Submitted to: Clinical and Vaccine Immunology
Publication Type: Peer Reviewed Journal
Publication Acceptance Date: 11/2/2007
Publication Date: 2/1/2008
Citation: Yakes, B.J., Lipert, R.J., Bannantine, J.P., Porter, M.D. 2008. Detection of Mycobacterium avium subsp. paratuberculosis by a Sonicate Immunoassay Based on Surface-Enhanced Raman Scattering. Clinical and Vaccine Immunology. 15(2):227-234.
Interpretive Summary: This communication describes a novel way to detect Mycobacterium paratuberculosis, the bacterium that causes Johne’s disease. The assay is similar to a protein-antibody reaction used in standard diagnostic tests such as the ELISA, but the detection of this protein-antibody interaction is much more sensitive than has been described for the ELISA or other such tests.
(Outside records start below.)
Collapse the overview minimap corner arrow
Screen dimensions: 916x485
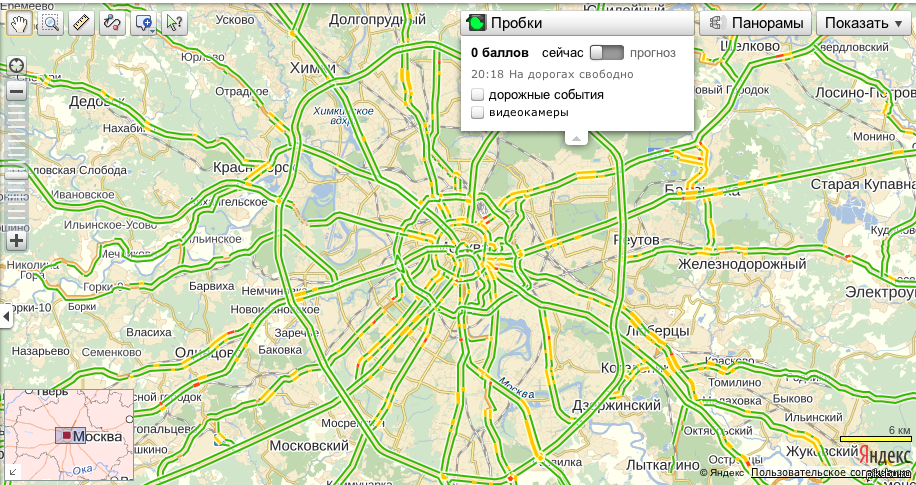click(12, 471)
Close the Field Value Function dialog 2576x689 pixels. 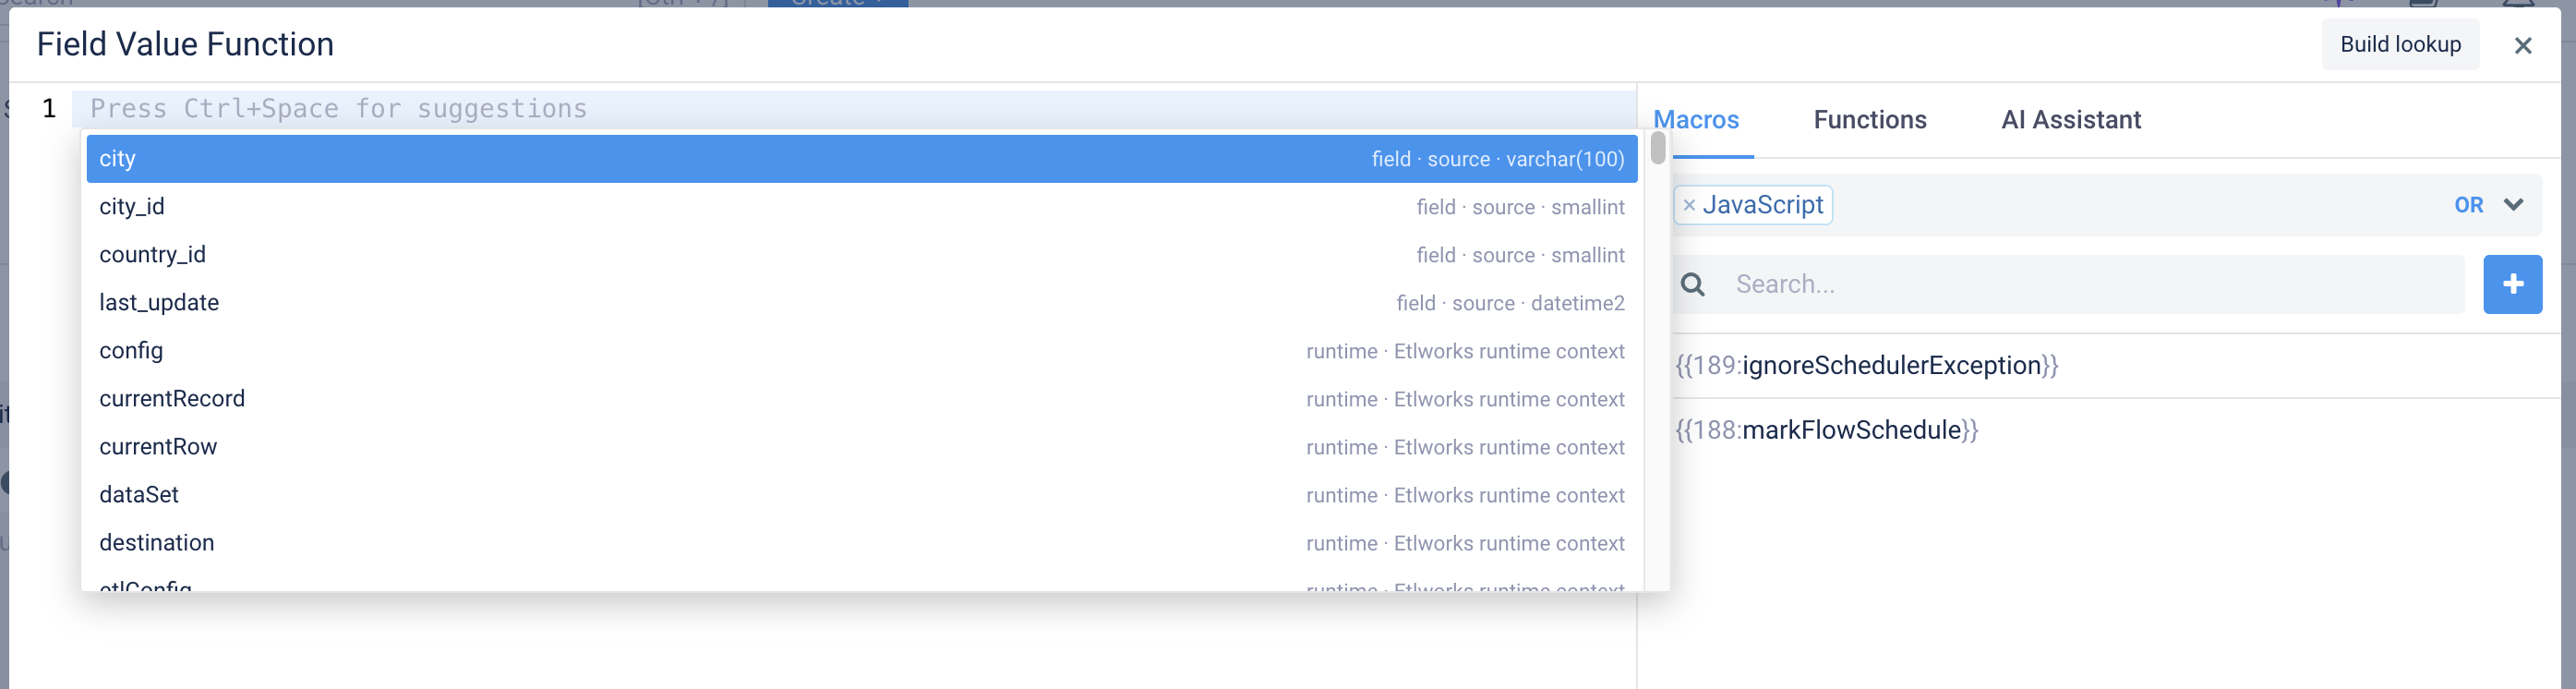click(x=2523, y=45)
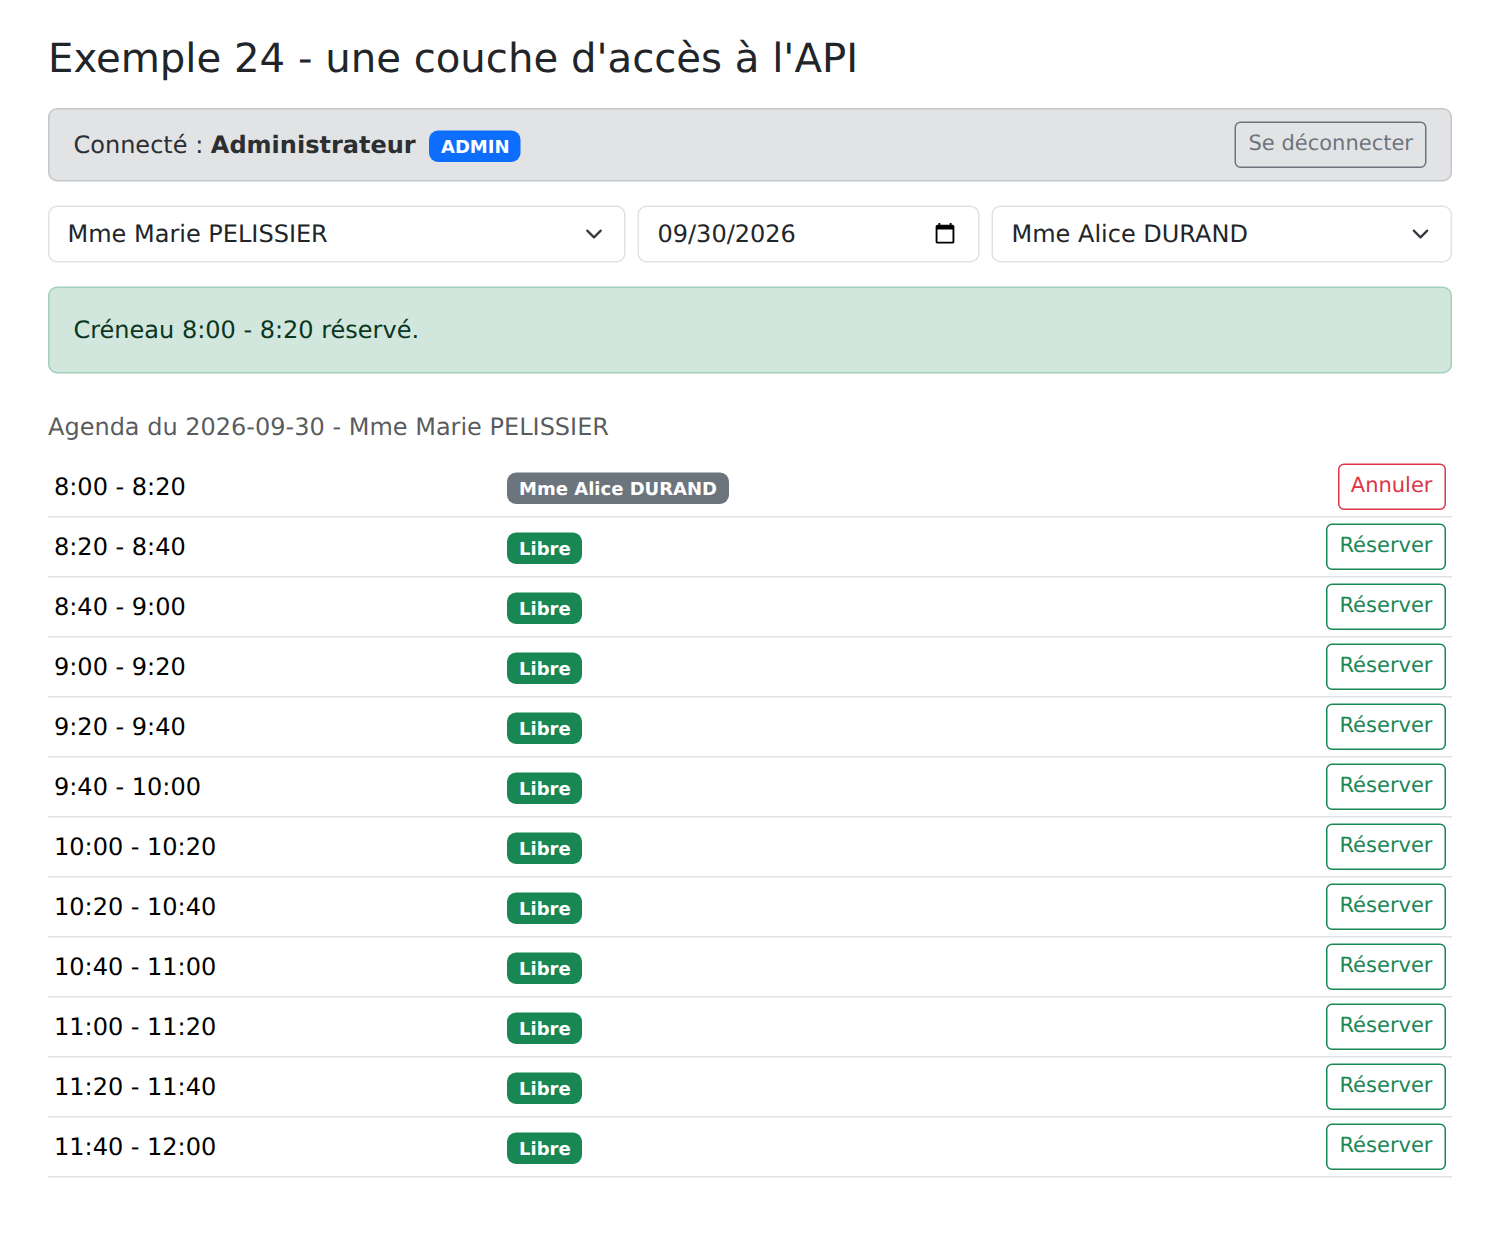
Task: Reserve the 9:20 - 9:40 slot
Action: pos(1385,726)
This detection is by surface-enhanced Raman scattering (SERS), which is a physical chemistry technique that employs spectroscopy. Raman labels are used which greatly enhances the signal obtained with a protein-antibody interaction. While the majority of the manuscript describes and optimizes this new test, its performance was also evaluated using whole milk spiked with the bacterium. From these experiments, we were able to quantitatively determine the numbers of organisms in the milk, something that no other test can do. These findings have great impact on milk and dairy producers and scientists working in the field.
Technical Abstract: A sandwich immunoassay is developed for the rapid, low-level detection of Mycobacterium avium subsp. paratuberculosis (MAP). MAP is the causative agent of Johne’s disease in cattle, and one of the major obstacles in controlling the spread of this disease is the inability to rapidly detect small amounts of bacteria or other diagnostic markers shed during the subclinical stage of infection. This paper details the development and performance of an assay for sonicated MAP lysate that is based on surface-enhanced Raman scattering (SERS). There are two key components of the assay: (1) an immobilized layer of monoclonal antibodies that target a surface protein on the microorganism; and (2) extrinsic Raman labels (ERLs) that are designed to selectively bind to captured proteins and produce large SERS signals. By correlating the number of MAP bacilli present prior to sonication and the amount of total protein in the resulting sonicate, the detection limit determined for total protein can be translated to the microorganism concentration. These findings yield detection limits of 500 and 1000 MAP/ml for sonicate spiked in phosphate buffer and in whole milk, respectively. Moreover, the time required to complete the assay, which includes sample preparation, antigen extraction, ERL incubation, and read out, is less than 24 h. The potential for incorporation of this novel assay into diagnostic laboratories is also briefly discussed.